AWS SageMaker Neo

From GM-RKB
Jump to navigation Jump to search

An AWS SageMaker Neo is a ML inference optimization framework that integrates with SageMaker.



References

2019

  • https://aws.amazon.com/sagemaker/neo/
    • QUOTE: Amazon SageMaker Neo enables developers to train machine learning models once and run them anywhere in the cloud and at the edge. Amazon SageMaker Neo optimizes models to run up to twice as fast, with less than a tenth of the memory footprint, with no loss in accuracy.
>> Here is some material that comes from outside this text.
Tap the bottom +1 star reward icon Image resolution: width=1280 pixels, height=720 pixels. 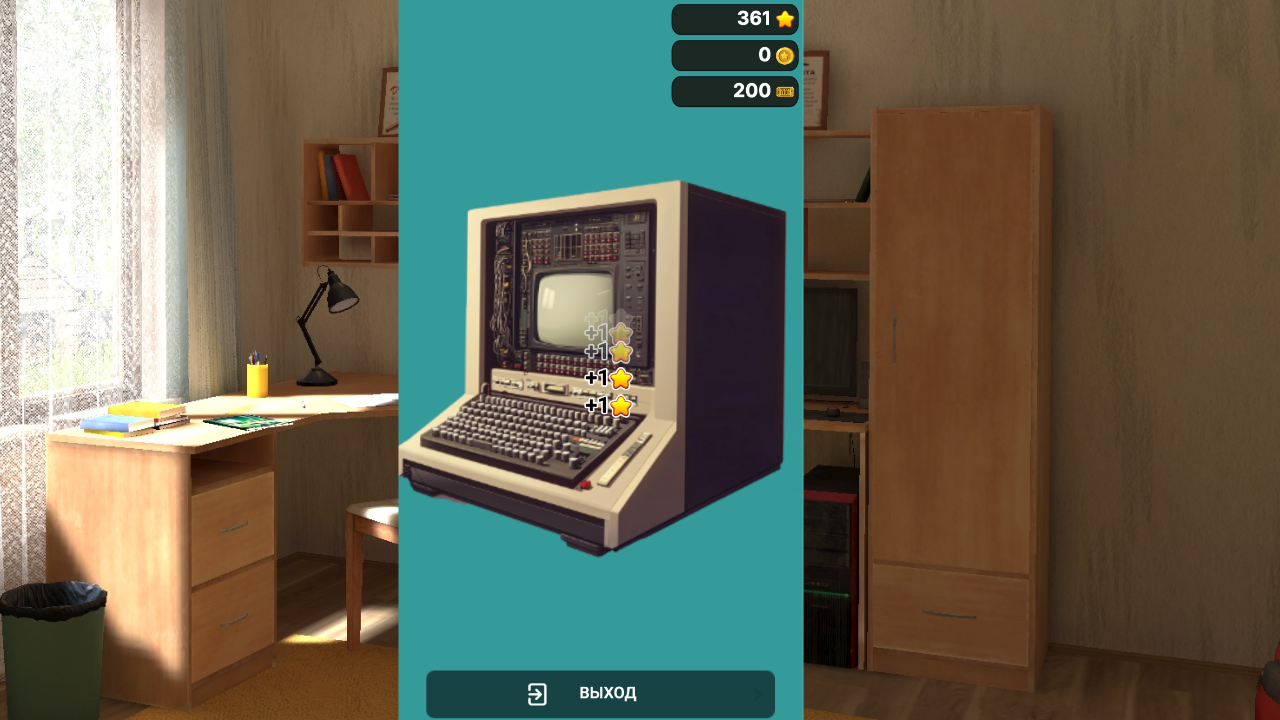click(620, 404)
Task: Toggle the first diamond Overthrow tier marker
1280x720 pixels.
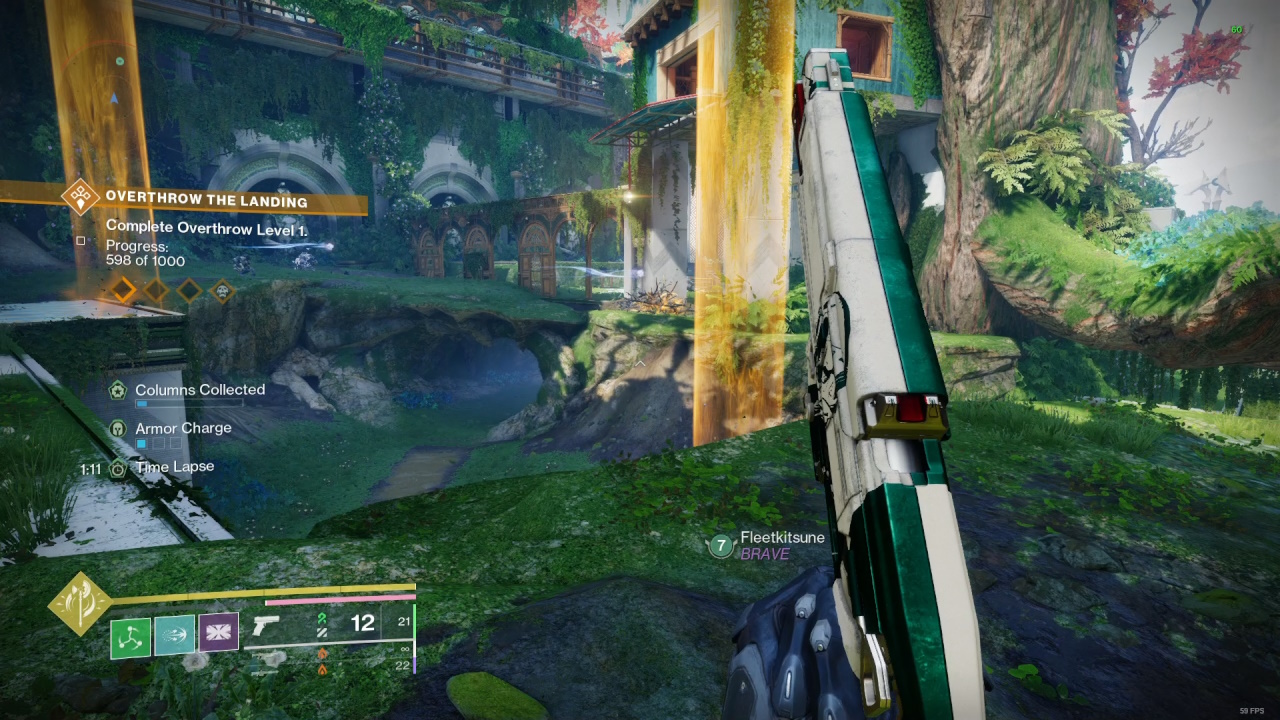Action: click(124, 292)
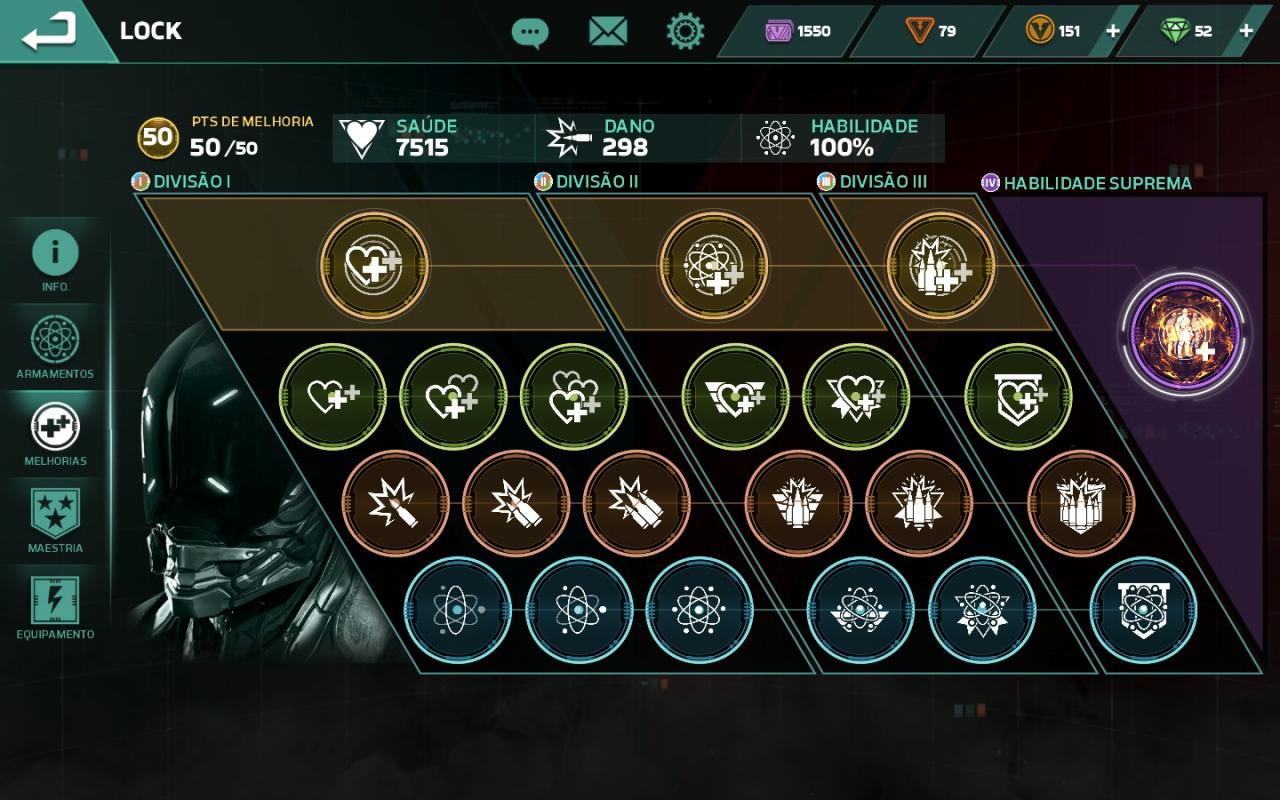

      Developers spend a lot of time and effort to deliver accurate machine learning models that can make fast, low-latency predictions in real-time. This is particularly important for edge devices where memory and processing power tend to be highly constrained, but latency is very important. For example, sensors in autonomous vehicles typically need to process data in a thousandth of a second to be useful, so a round trip to the cloud and back isn’t possible. Also, there is a wide array of different hardware platforms and processor architectures for edge devices. To achieve high performance, developers need to spend weeks or months hand-tuning their model for each one. Also, the complex tuning process means that models are rarely updated after they are deployed to the edge. Developers miss out on the opportunity to retrain and improve models based on the data the edge devices collect.

      Amazon SageMaker Neo automatically optimizes machine learning models to perform at up to twice the speed with no loss in accuracy. You start with a machine learning model built using MXNet, TensorFlow, PyTorch, or XGBoost and trained using Amazon SageMaker. Then you choose your target hardware platform from Intel, Nvidia, or Arm. With a single click, SageMaker Neo will then compile the trained model into an executable. The compiler uses a neural network to discover and apply all of the specific performance optimizations that will make your model run most efficiently on the target hardware platform. The model can then be deployed to start making predictions in the cloud or at the edge. Local compute and ML inference capabilities can be brought to the edge with AWS Greengrass. To help make edge deployments easy, AWS Greengrass supports Neo-optimized models so that you can deploy your models directly to the edge with over the air updates.

      Neo is also available as open source code as the Neo-AI project under the Apache Software License, enabling developers to customize the software for different devices and applications.